» WHAT IS EXPECTED:
Can you quote every entry below word for word, leaving the pictures out?

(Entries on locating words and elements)

════

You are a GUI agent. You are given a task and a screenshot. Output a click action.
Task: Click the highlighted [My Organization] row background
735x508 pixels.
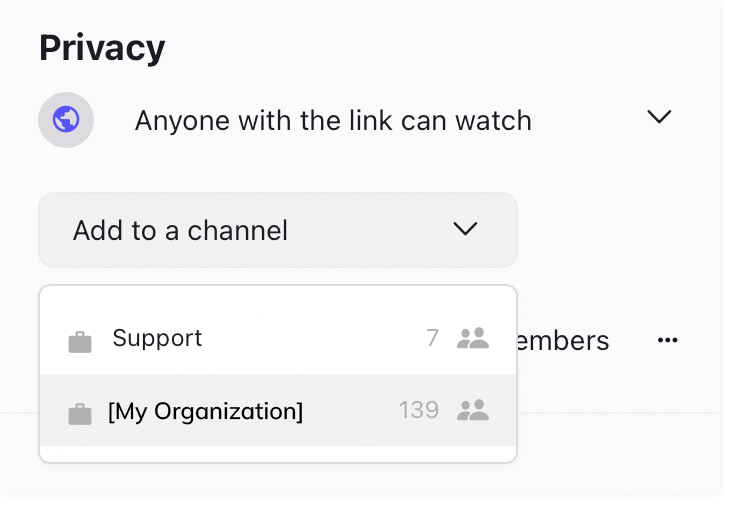tap(278, 410)
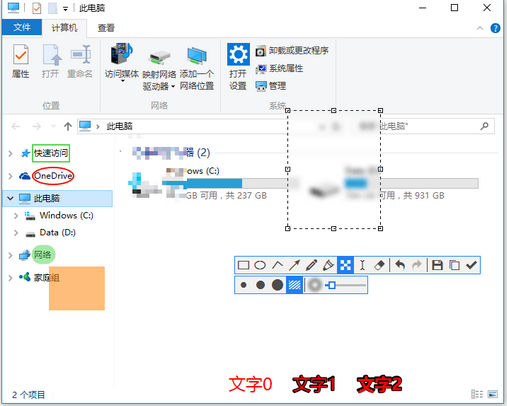507x406 pixels.
Task: Activate the mosaic blur tool
Action: [x=345, y=265]
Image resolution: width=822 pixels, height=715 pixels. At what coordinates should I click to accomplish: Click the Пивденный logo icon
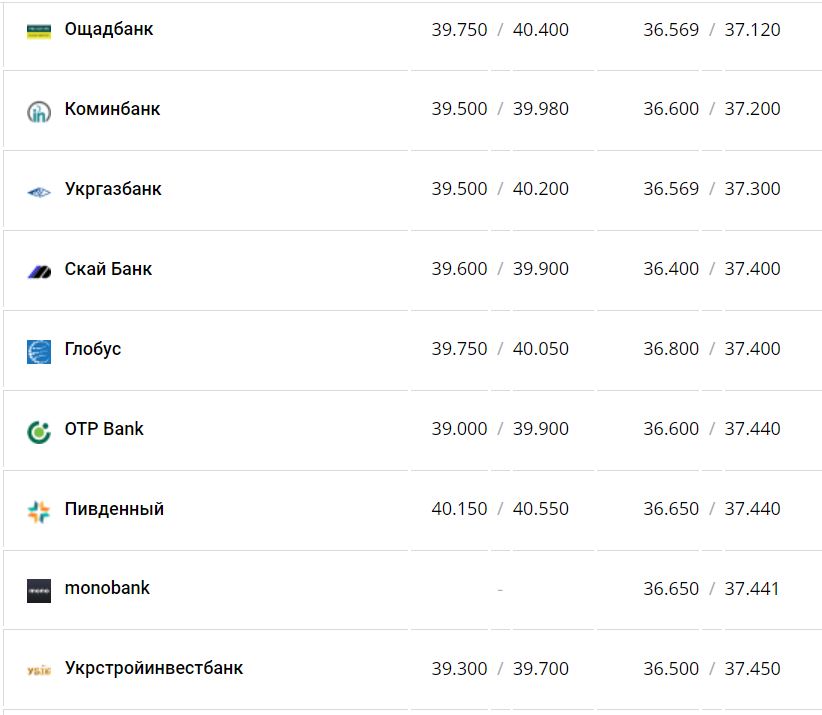39,511
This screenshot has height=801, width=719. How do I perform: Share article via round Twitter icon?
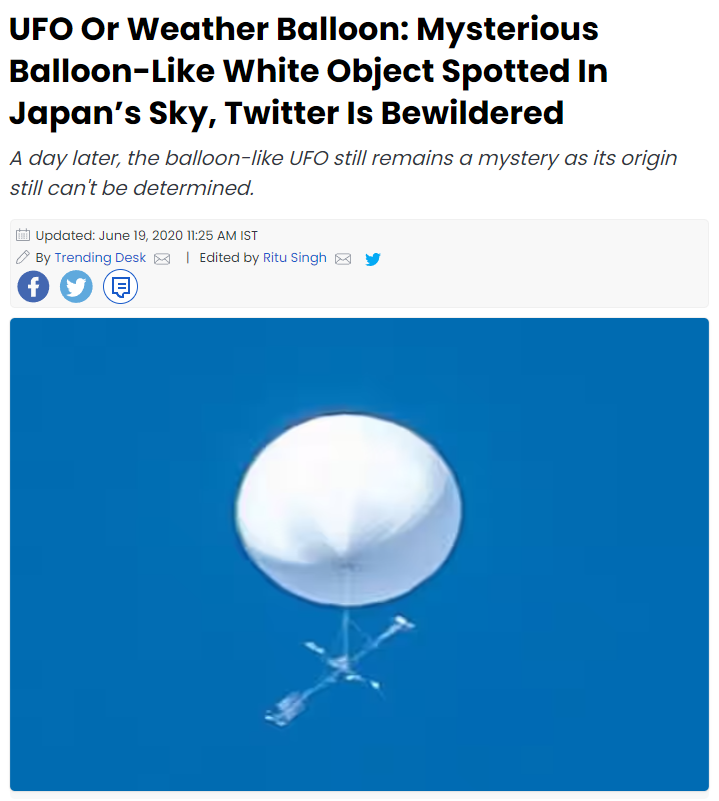coord(76,286)
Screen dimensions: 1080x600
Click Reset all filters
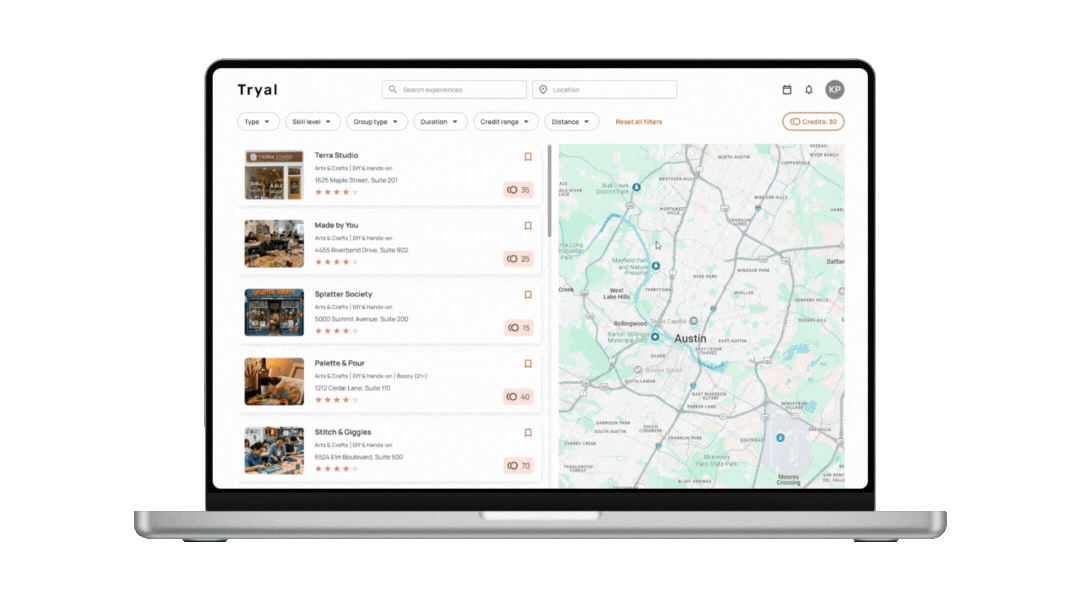[x=638, y=121]
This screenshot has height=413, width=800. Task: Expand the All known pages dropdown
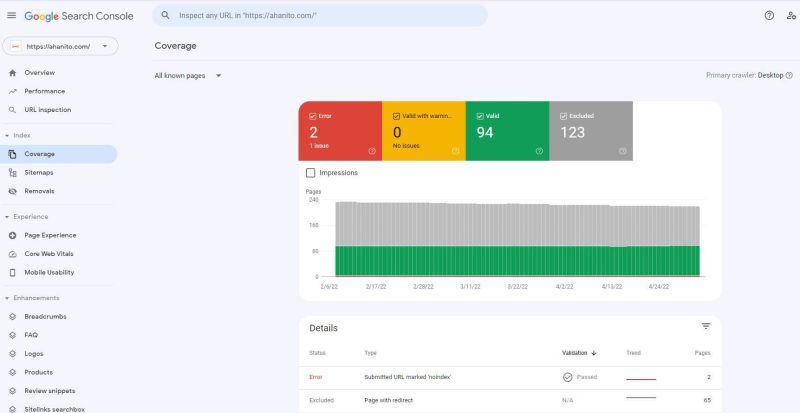click(188, 76)
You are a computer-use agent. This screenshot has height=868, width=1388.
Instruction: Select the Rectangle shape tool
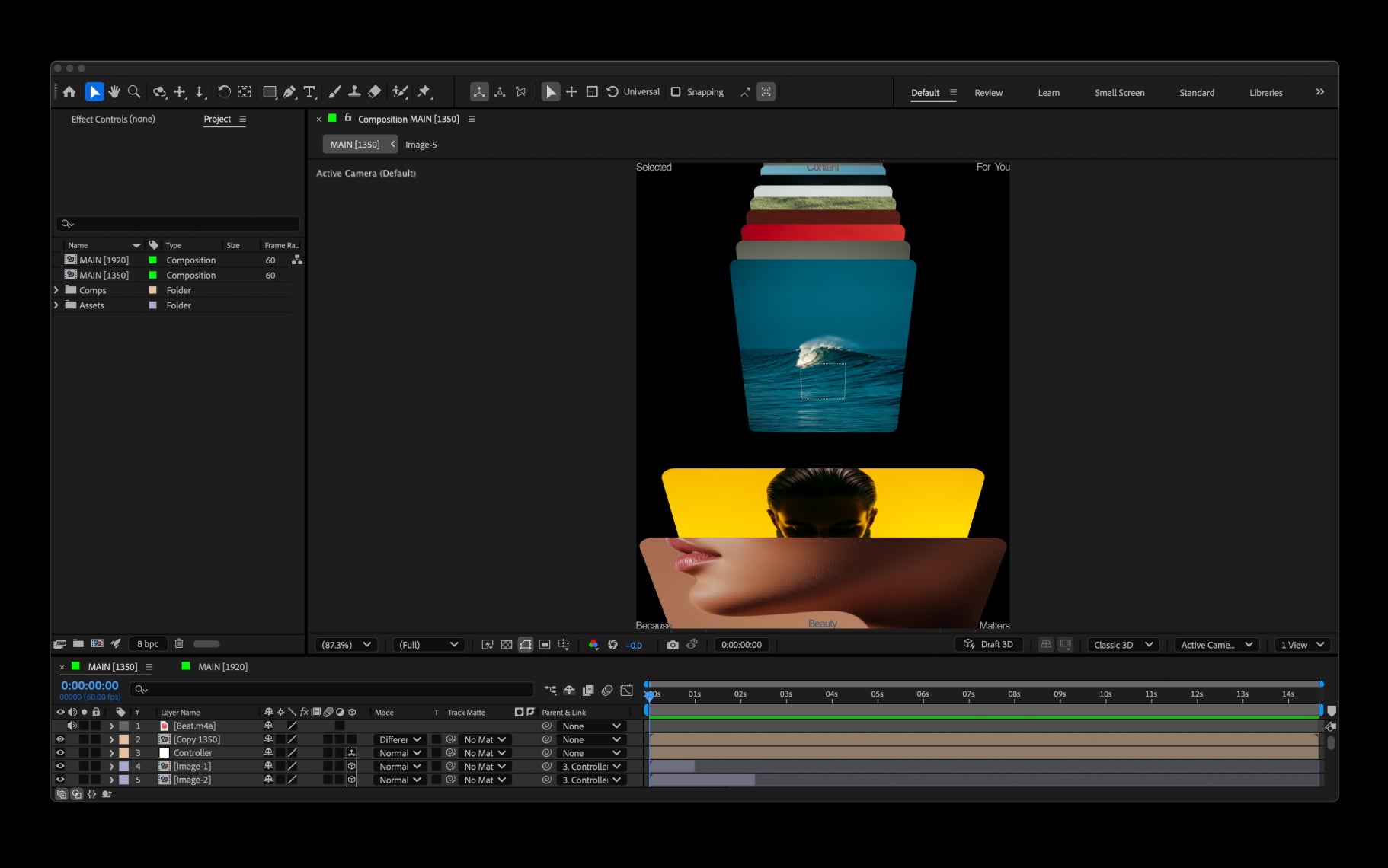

════

» RESULT OF THIS EXERCISE:
You are a GUI agent. You are given a task and a screenshot. Output a click action.
Task: Click the highlighted [My Organization] row background
735x508 pixels.
tap(278, 410)
507x406 pixels.
Task: Activate the mosaic blur tool
Action: [x=345, y=265]
Image resolution: width=822 pixels, height=715 pixels. At what coordinates should I click to accomplish: Click the Пивденный logo icon
39,511
This screenshot has height=801, width=719. How do I perform: Share article via round Twitter icon?
coord(76,286)
Screen dimensions: 1080x600
Click Reset all filters
[x=638, y=121]
This screenshot has height=413, width=800. Task: Expand the All known pages dropdown
click(188, 76)
You are a computer-use agent. This screenshot has height=868, width=1388.
Instruction: Select the Rectangle shape tool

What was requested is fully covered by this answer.